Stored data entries
· · · · ·
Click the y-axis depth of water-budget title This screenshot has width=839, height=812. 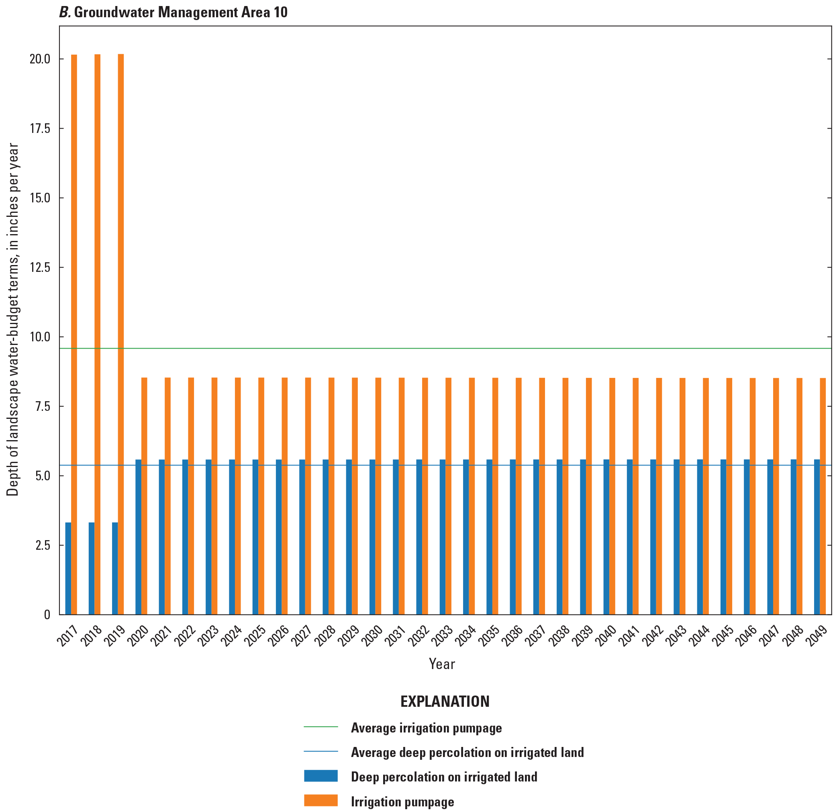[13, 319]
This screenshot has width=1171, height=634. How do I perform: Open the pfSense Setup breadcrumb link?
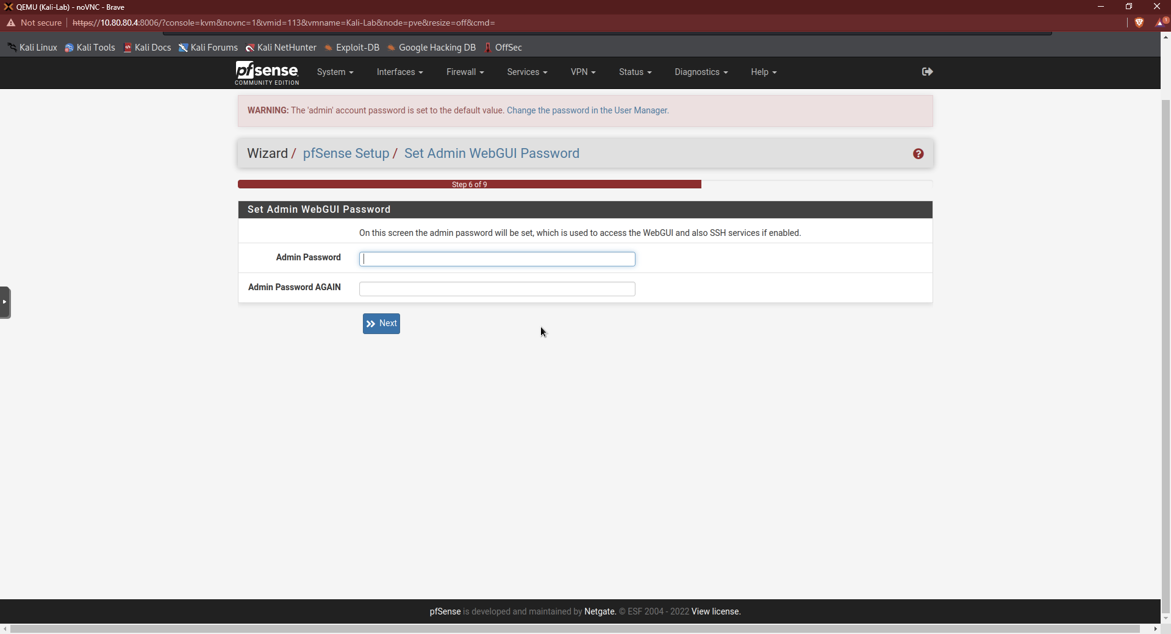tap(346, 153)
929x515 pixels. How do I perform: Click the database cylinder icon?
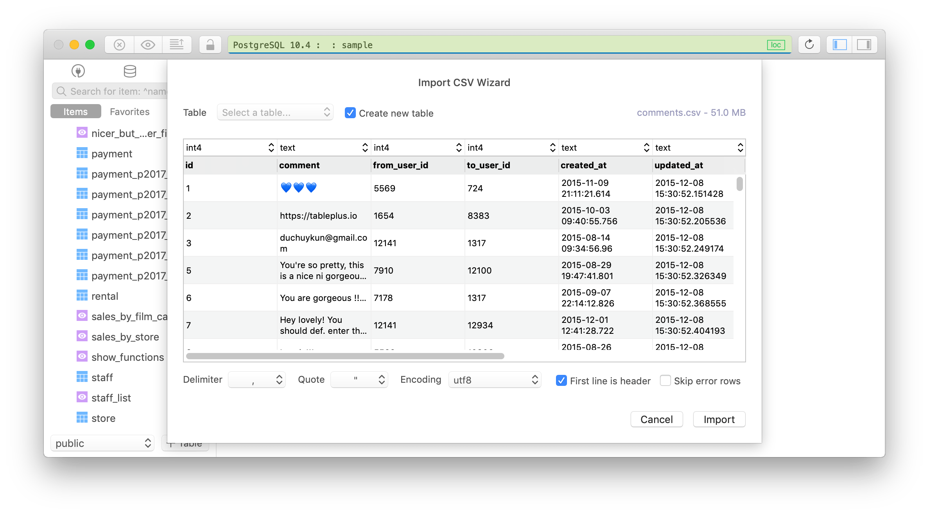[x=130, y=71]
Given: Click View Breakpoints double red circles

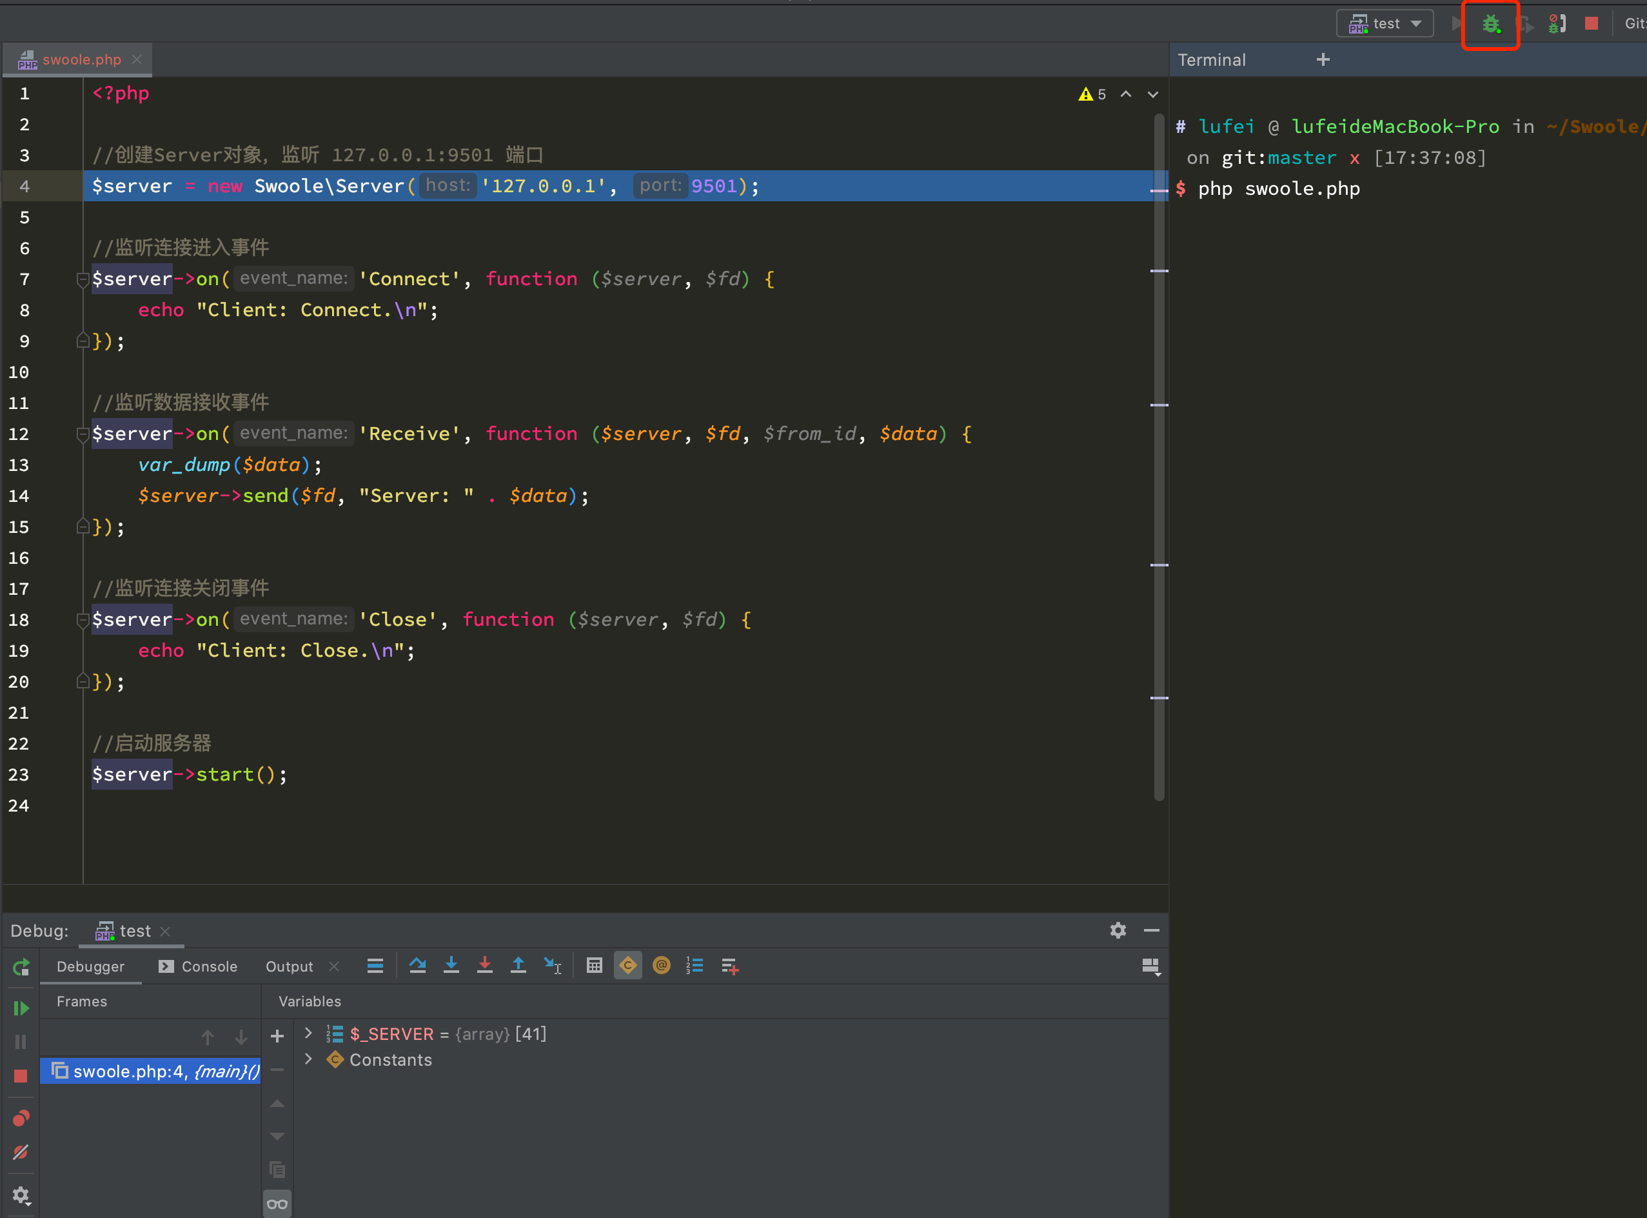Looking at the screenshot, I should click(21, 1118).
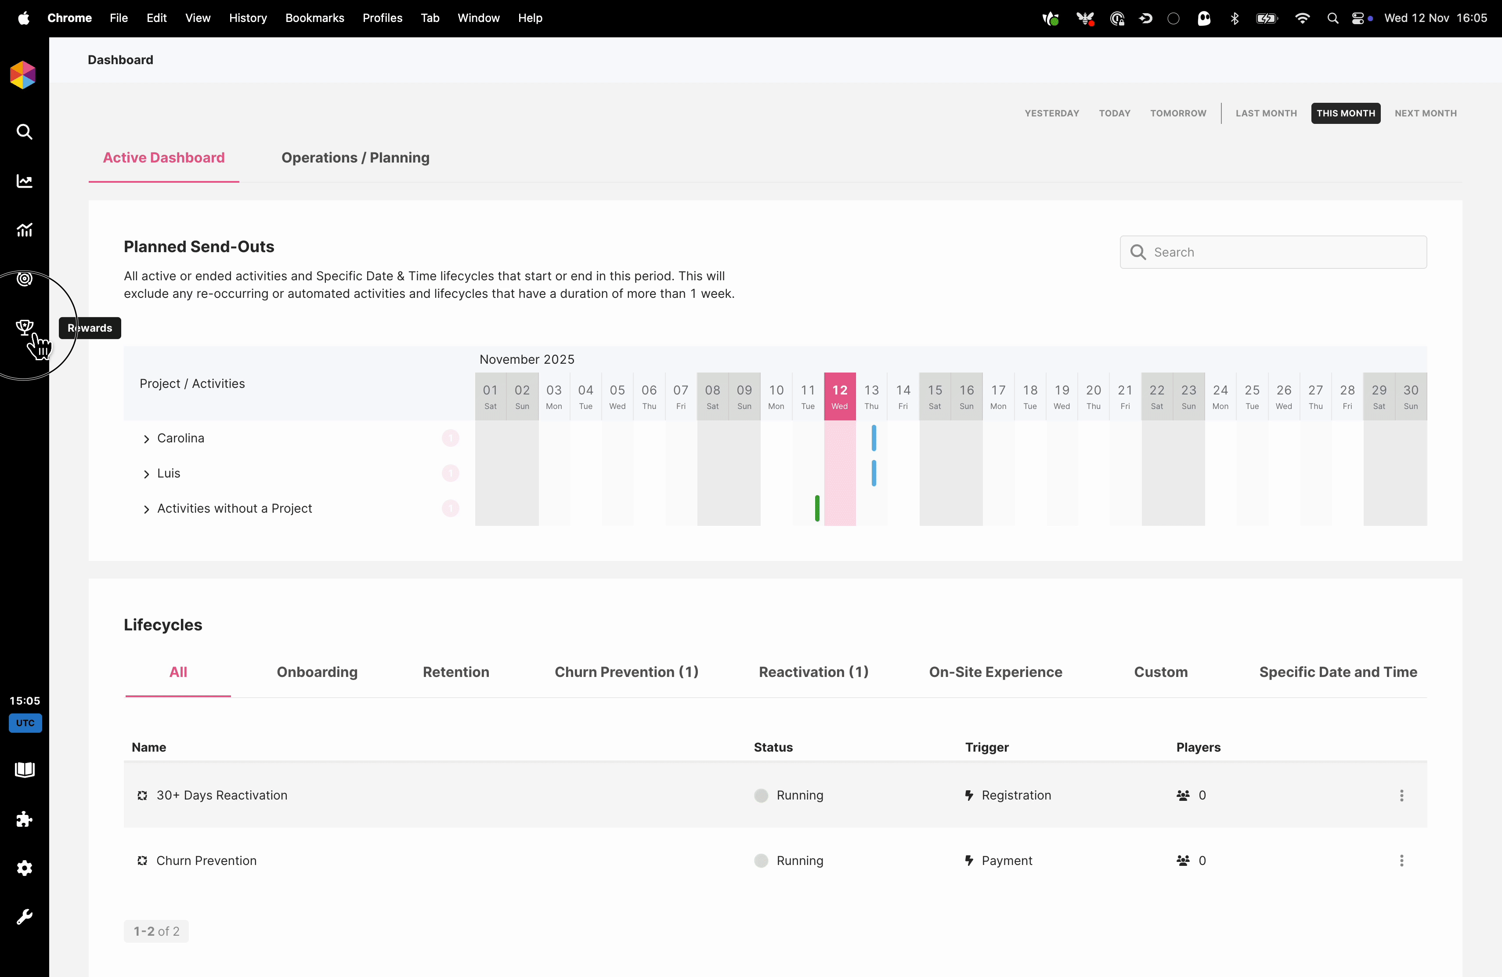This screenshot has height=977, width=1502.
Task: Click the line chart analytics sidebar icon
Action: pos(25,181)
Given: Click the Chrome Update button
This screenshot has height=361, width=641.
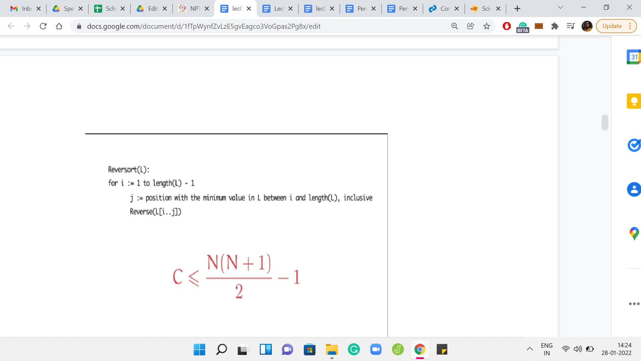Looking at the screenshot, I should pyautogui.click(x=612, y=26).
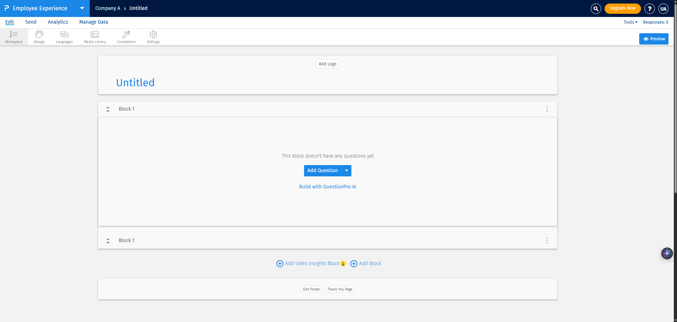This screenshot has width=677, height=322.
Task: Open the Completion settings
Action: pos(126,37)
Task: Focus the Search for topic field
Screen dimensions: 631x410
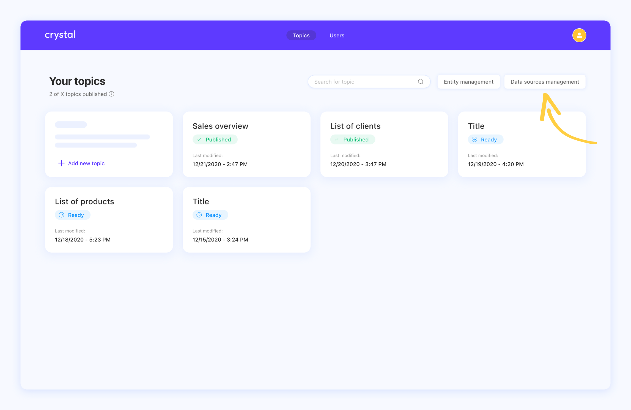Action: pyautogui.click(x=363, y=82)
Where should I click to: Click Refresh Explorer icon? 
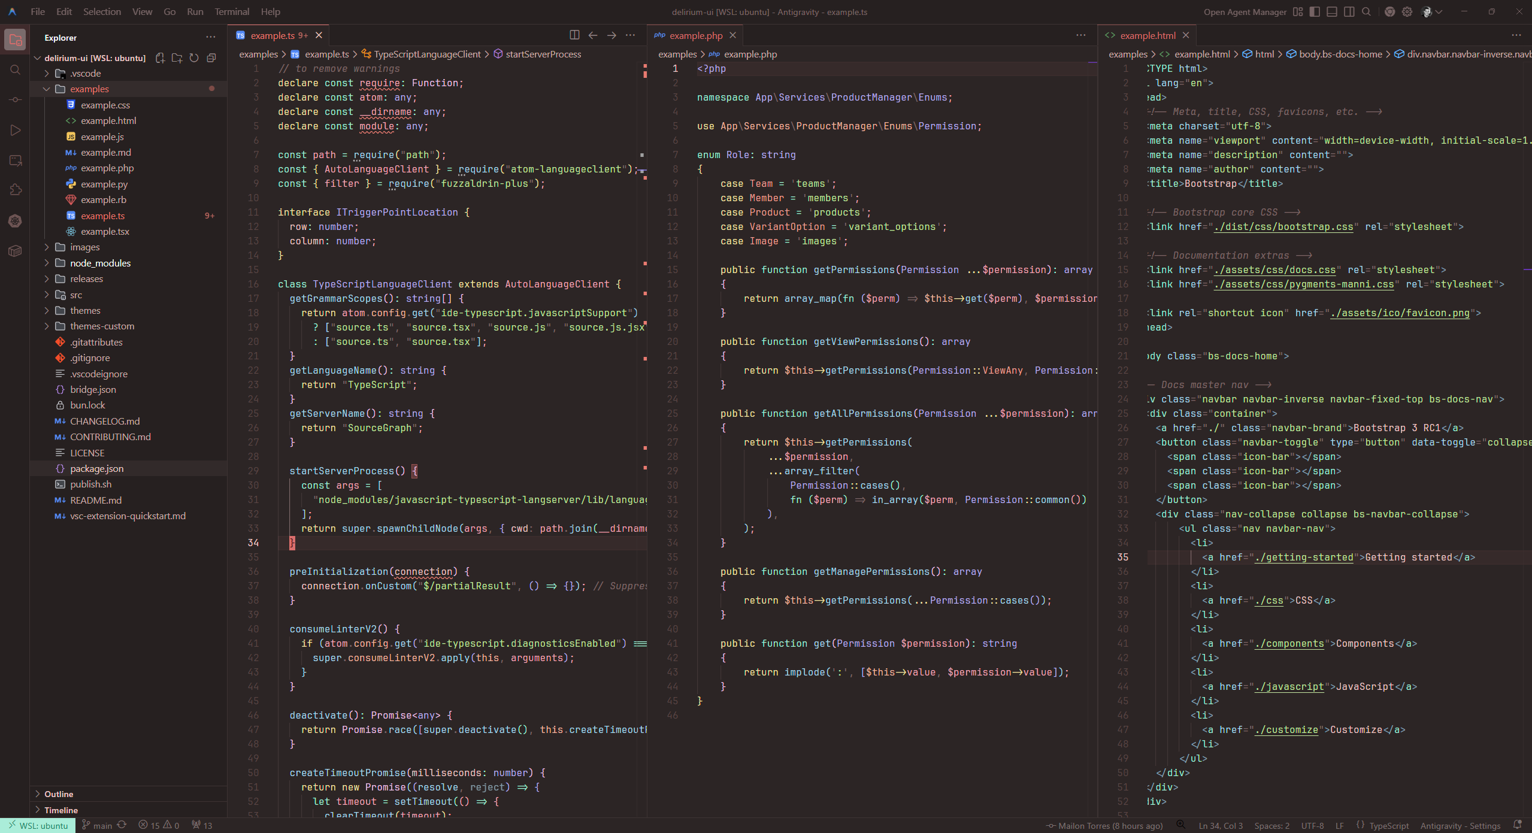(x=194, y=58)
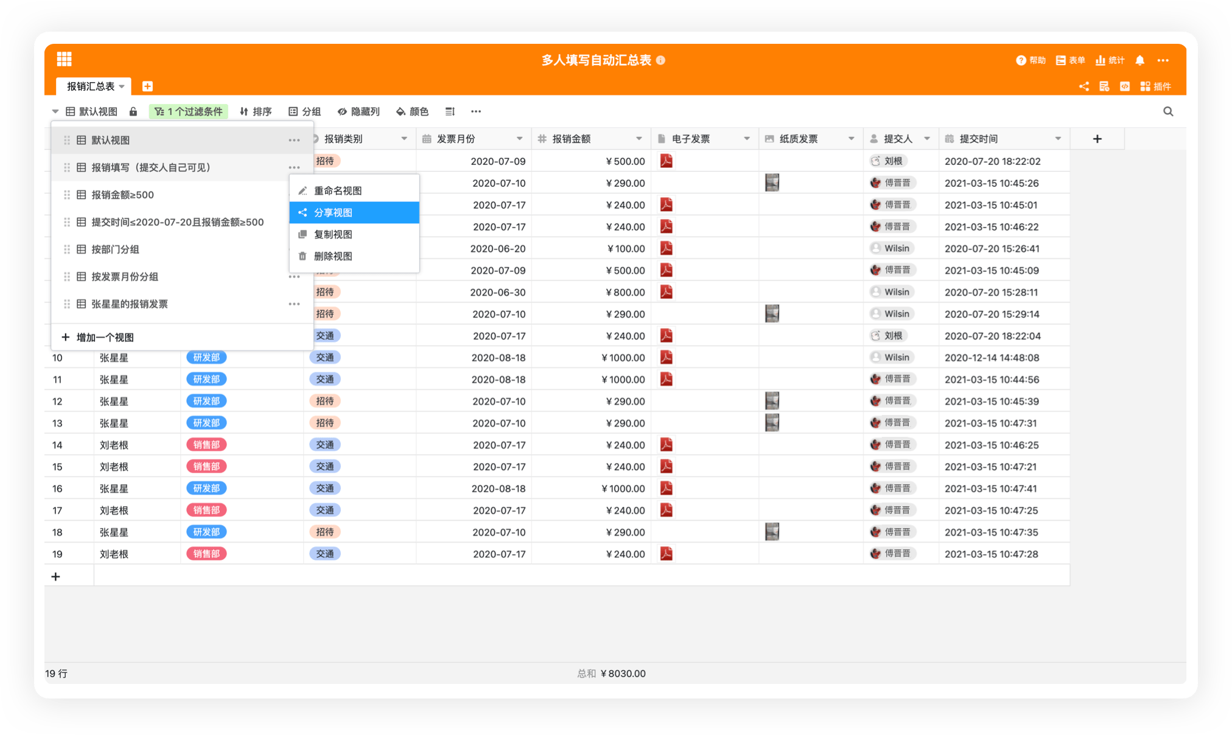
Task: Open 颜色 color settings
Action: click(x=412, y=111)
· · · · ·
WORK REQUIRED ▸
Each line between the one holding "Given: Click View" and the one holding "Given: Click the Chrome Update button", inclusive, should be copied exactly as it appears above, and pictures should be omitted.

RESULT FOR THIS TASK ▸
Given: Click View Breakpoints double red circles

Looking at the screenshot, I should click(21, 1118).
This screenshot has height=977, width=1502.
Task: Click the line chart analytics sidebar icon
Action: pos(25,181)
Given: Click the Chrome Update button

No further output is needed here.